Blob Blame History Raw
From: Mike Marciniszyn <mike.marciniszyn@intel.com>
Date: Mon, 24 Jul 2017 07:45:31 -0700
Subject: IB/hfi1: Fix bar0 mapping to use write combining
Patch-mainline: v4.14-rc1
Git-commit: cb51c5d2cda855302910ab352f3d391c1a00aba0
References: bsc#1060463 FATE#323043

When the debugpat kernel boot flag is turned on the following
traces are printed:

[ 1884.793168] x86/PAT: Overlap at 0x90000000-0x92000000
[ 1884.803510] x86/PAT: reserve_memtype added [mem 0x91200000-0x9127ffff],
track uncached-minus, req write-combining, ret uncached-minus
[ 1884.818167] hfi1 0000:05:00.0: hfi1_0: WC Remapped RcvArray:
ffffc9000a980000

The ioremap_wc() clearly is not returning a write combining mapping due
to an overlap where the RcvArray is mapped in a uncached mapping prior
to creating the proposed write combining mapping.

The patch replaces the single base register for uncached CSRs that
used to overlap the RcvArray with two mappings.   One, kregbase1, from the
bar0 up to the RcvArray and another, kregbase2, from the end of the
RcvArray to the pio send buffer space.  A new dd field, base2_start,
is used to convert the zero-based offset in the CSR routines to the
correct kregbase1/kregbase2 mapping.  A single direct write of the
RcvArray CSRs is replaced with hfi1_put_tid() to insure correct access
using the new disjoint mapping.

Additionally, the kregend field is deleted since it is only ever written.

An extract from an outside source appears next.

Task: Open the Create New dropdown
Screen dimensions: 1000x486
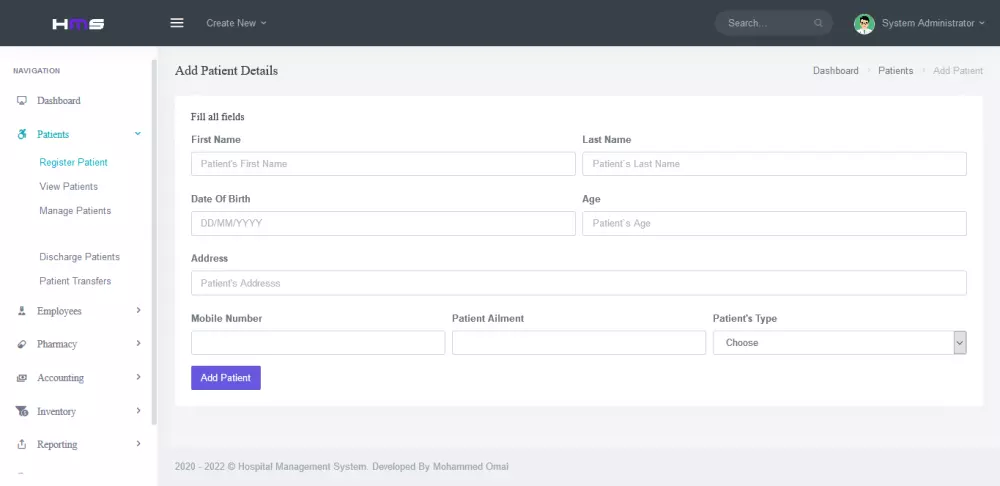Action: pyautogui.click(x=236, y=23)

patdebug now shows the RcvArray as write combining:
[   35.688990] x86/PAT: reserve_memtype added [mem 0x91200000-0x9127ffff],
track write-combining, req write-combining, ret write-combining

To insulate from any potential issues with write combining, all
writeq are now flushed in hfi1_put_tid() and rcv_array_wc_fill().

Reviewed-by: Mitko Haralanov <mitko.haralanov@intel.com>
Reviewed-by: Ashutosh Dixit <ashutosh.dixit@intel.com>
Signed-off-by: Mike Marciniszyn <mike.marciniszyn@intel.com>
Signed-off-by: Dennis Dalessandro <dennis.dalessandro@intel.com>
Signed-off-by: Doug Ledford <dledford@redhat.com>
Acked-by: Thomas Bogendoerfer <tbogendoerfer@suse.de>
---
 drivers/infiniband/hw/hfi1/chip.c         |   79 +++++++++++++++++++++++-------
 drivers/infiniband/hw/hfi1/chip.h         |    4 -
 drivers/infiniband/hw/hfi1/driver.c       |    4 -
 drivers/infiniband/hw/hfi1/exp_rcv.h      |    5 +
 drivers/infiniband/hw/hfi1/file_ops.c     |    2 
 drivers/infiniband/hw/hfi1/hfi.h          |   20 ++++---
 drivers/infiniband/hw/hfi1/pcie.c         |   58 +++++++++++++++-------
 drivers/infiniband/hw/hfi1/user_exp_rcv.c |    3 -
 8 files changed, 126 insertions(+), 49 deletions(-)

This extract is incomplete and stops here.